Het lijkt een contradictio in terminis: een bijna energieneutraal schoolgebouw dat teveel energie verbruikt en/of teruglevert. Moderne gebouwen zijn toch erg energiezuinig en wekken zelf stroom op? In beginsel is het mogelijk om met zonnepanelen bruto de energiebehoefte van een schoolgebouw af te dekken, maar verbruik en opwekking lopen niet synchroon maar kennen pieken en dalen. Hartje winter leveren zonnepanelen nagenoeg niets op, zeker wanneer er een pak sneeuw bovenop ligt. De warmtepomp voor enkele weken uitschakelen en leerlingen in de kou lesgeven is geen optie, dus op die momenten doet het schoolgebouw een groot beroep op het stroomnet. Iets vergelijkbaars speelt in het midden van de zomer wanneer een schoolgebouw zes weken (deels) leeg staat en de met zonnepanelen opgewekte stroom niet allemaal in het gebouw verbruikt wordt.

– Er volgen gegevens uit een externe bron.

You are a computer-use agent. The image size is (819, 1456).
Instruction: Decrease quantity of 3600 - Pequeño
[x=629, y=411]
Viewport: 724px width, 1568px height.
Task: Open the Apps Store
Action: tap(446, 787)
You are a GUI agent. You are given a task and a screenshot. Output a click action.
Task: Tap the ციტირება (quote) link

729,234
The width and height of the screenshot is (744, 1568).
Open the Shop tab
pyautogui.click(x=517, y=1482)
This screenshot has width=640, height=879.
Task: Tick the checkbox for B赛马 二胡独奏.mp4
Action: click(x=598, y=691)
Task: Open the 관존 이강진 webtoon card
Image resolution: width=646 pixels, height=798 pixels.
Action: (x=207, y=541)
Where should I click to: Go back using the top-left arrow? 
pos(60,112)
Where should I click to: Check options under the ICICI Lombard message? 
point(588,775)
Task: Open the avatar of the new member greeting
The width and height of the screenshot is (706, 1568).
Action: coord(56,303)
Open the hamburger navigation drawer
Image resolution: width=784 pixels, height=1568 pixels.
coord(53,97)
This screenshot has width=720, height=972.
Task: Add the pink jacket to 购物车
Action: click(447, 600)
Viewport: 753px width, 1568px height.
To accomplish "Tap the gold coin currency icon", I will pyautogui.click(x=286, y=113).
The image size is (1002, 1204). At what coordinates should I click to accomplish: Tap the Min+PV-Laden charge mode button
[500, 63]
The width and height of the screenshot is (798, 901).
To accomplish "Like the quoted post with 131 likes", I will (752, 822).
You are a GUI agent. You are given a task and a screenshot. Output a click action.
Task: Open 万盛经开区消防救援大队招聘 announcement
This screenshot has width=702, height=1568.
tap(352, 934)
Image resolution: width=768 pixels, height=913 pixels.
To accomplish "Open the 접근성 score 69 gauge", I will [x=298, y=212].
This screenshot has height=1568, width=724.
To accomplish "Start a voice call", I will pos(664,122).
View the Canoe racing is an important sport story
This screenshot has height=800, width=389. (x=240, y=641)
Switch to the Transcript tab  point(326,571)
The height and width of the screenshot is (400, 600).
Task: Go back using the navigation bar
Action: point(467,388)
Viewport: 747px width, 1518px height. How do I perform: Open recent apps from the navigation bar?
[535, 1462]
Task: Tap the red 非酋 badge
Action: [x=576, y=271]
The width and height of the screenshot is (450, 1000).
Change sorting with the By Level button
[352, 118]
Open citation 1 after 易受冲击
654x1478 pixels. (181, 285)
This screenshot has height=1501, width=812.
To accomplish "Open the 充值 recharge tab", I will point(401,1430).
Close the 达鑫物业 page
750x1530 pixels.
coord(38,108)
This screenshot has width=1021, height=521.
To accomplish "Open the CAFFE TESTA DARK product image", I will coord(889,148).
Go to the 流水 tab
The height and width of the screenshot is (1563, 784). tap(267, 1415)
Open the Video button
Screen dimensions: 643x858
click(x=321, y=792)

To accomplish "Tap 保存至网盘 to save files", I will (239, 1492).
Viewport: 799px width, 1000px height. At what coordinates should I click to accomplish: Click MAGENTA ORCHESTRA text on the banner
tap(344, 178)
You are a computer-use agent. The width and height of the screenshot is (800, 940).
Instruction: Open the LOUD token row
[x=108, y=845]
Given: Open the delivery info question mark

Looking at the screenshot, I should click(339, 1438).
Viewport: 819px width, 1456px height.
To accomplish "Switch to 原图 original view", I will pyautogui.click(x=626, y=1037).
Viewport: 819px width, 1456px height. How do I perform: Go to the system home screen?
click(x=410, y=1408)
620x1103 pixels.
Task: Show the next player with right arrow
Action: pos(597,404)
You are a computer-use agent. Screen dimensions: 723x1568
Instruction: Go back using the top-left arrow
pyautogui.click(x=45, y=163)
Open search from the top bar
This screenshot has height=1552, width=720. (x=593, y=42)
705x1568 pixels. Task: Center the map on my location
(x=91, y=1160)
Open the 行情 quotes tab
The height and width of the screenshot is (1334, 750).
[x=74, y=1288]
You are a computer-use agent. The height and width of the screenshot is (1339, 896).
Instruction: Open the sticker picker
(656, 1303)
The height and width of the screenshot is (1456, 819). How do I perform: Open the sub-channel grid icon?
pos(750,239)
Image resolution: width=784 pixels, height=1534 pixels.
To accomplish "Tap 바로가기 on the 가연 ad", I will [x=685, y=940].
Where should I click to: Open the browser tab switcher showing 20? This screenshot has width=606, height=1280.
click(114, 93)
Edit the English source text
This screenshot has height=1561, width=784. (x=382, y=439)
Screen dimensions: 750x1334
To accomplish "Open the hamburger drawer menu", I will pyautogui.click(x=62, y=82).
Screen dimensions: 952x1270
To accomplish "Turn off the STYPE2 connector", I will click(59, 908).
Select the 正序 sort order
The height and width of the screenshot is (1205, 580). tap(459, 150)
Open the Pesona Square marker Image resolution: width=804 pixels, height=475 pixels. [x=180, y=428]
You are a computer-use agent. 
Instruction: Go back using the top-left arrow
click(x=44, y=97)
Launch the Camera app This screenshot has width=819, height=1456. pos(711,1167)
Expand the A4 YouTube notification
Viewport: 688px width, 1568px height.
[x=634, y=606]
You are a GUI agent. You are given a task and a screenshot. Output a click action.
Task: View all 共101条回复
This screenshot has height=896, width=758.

Er zijn oplossingen, maar die zijn duur en weinig duurzaam. In alle gevallen komt het neer op het toevoegen van extra installatiecomponenten al dan niet gevoed door fossiele brandstoffen, het hybride uitvoeren van installaties en/of het accepteren van een matige kwaliteit binnenklimaat in het schoolgebouw. Bij vervangende nieuwbouw kan de oude elektriciteitsaansluiting behouden blijven, maar voor een full electric gebouw is die bijna nooit toereikend, waardoor het probleem alsnog blijft bestaan.
De ogen zijn nu gericht op de ACM die maatschappelijk prioriteren door netbeheerder mogelijk wil maken. Grote maatschappelijke projecten hoeven dan niet meer te worden ingepland op volgorde van binnenkomst, maar kunnen voorrang krijgen op nieuwe aansluitingen van zakelijke grootverbruikers. Hopelijk leidt dat tot enige verlichting van de problematiek, want anders zouden de ambities om de voorraad oude scholen aan te pakken zomaar flinke vertraging op kunnen lopen.